What is Black Knot?
Black Knot, caused by the fungus Apiosporina morbosa, is a very common disease of plants in the genusPrunus (See Table 1). A survey in Alberta revealed a significant and widespread distribution of Black Knot found in commercial, municipal, private and natural plantings. This disease reduces the aesthetic value of affected specimens, as infections spread rapidly; high levels may result in the eventual death of the plant.
Plant Species Affected by Black Knot
Amur Cherry, Mayday Tree,
Apricot, Mongolian Cherry,
Black Cherry, Nanking Cherry,
Chokecherry, Pin Cherry,
Dropmore Cherry, Cultivated Plum,
Flowering Almond, Wild Plum,
Flowering Plum, Prunus Hybrids,
Japanese Plum, Sand Cherry,
Korean Cherry and Sour Cherry
How can you recognize Black Knot?
The most distinguishing symptom of Black Knot is the characteristic black, tar-like swellings that develop on branches of the infected plant.
Initially, a small, olive-green gall or swelling will develop at a succulent growing point or fruit spur (as a result of spores landing and infection taking place).
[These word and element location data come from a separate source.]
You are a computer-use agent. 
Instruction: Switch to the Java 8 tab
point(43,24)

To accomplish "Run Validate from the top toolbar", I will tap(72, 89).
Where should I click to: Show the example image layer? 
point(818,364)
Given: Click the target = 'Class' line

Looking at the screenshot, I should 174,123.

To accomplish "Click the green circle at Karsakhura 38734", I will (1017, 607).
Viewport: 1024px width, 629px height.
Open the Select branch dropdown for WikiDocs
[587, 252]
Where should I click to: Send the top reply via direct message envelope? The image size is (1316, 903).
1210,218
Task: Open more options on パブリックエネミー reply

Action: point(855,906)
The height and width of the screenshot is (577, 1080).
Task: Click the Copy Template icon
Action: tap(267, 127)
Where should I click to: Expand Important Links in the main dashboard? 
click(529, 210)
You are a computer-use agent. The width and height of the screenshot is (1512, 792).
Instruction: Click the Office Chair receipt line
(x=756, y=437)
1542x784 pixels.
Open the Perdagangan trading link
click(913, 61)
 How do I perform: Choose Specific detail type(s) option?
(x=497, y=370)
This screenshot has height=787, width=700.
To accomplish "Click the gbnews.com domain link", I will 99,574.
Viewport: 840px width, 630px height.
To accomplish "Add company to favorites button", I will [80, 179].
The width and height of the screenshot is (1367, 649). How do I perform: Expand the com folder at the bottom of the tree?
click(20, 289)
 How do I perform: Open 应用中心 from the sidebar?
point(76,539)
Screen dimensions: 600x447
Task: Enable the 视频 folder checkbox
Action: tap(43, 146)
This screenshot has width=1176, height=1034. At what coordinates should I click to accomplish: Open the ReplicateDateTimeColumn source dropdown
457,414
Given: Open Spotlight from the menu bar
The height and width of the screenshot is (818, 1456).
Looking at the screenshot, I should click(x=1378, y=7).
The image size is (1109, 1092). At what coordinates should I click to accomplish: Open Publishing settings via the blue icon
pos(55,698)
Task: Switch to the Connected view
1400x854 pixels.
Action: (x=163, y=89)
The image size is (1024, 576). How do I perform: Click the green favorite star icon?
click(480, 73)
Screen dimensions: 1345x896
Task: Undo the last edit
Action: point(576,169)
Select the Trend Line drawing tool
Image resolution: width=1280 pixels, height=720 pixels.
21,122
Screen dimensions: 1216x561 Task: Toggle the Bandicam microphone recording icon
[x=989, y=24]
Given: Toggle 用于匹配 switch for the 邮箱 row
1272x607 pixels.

This swelling will grow until it is mature after 2-3 years. The mature galls are hard, black, 10 to 15 cm (4 to 6 inches) and may be somewhat ruptured. Mature galls will produce and release a vast amount of spores during the bloom period, resulting in a rapid increase in infections. The fungus continues to grow internally and externally, with the branch eventually becoming girdled and dying.